Giovanni Ludovico Vivaldi (died 1540), Opus regale in quo continentur infrascripta opuscula (Regal Work in which are Contained the Following Small Works) … ([Paris]: Venu[n]da[n]tur Parisius i[n] vico Sancti Iacobi sub i[n]tersignio diui Claudij, [1511]). Inscription at foot of title: P[ro] Conventu S.S. Minorum Franciscanorum Pultariensiu[m] (The Franciscans of Pouthières, France). Graphic Arts copy is from the printing collection of Elmer Adler. Graphic Arts Collection (GAX) 2004-3499N
Vivaldi, a Domincan monk and professor of theology, wrote these regal works in 1507 and they were first printed at Saluzzo by Giacomo de’ Circhi and Sisto Somasco. The following year, Étienne Gueynard (1460-1530) published a new edition in Lyon. Both are described as illustrated with large woodcuts.

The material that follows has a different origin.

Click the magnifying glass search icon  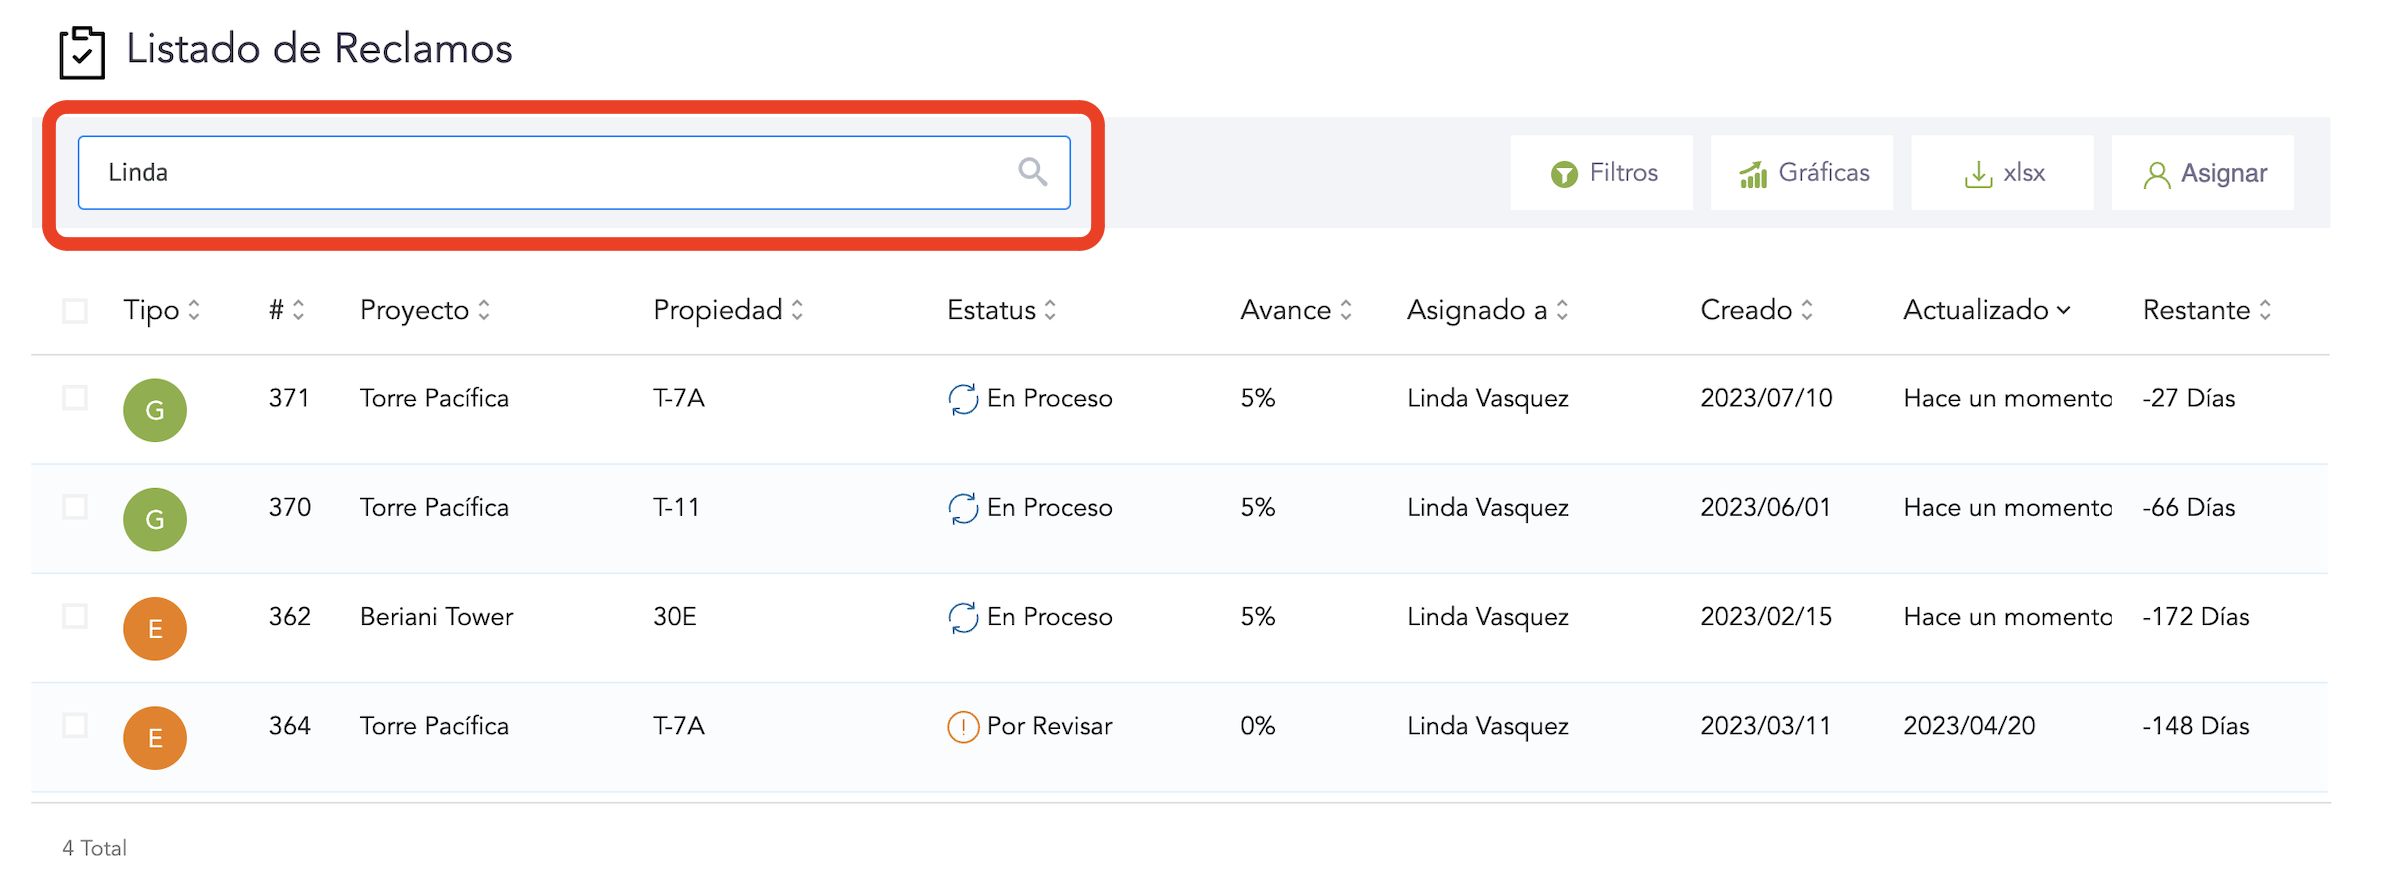pos(1032,172)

In 1511, a grand third edition (held in the graphic arts collection) was printed by Jean Barbier for the Parisian publisher François Regnault. Rather than woodcuts, the book is decorated with composite metalcuts, up to a dozen small metal plates combined to form each large subject and frame.
Just one year later, back in Lyon, a fourth edition (also at Princeton) was prepared by Gueynard, once again illustrated with woodcuts. The designs have been attributed to Guillaume Le Roy the younger (1494-1529), son of the printer by the same name who ran the first press in Lyon.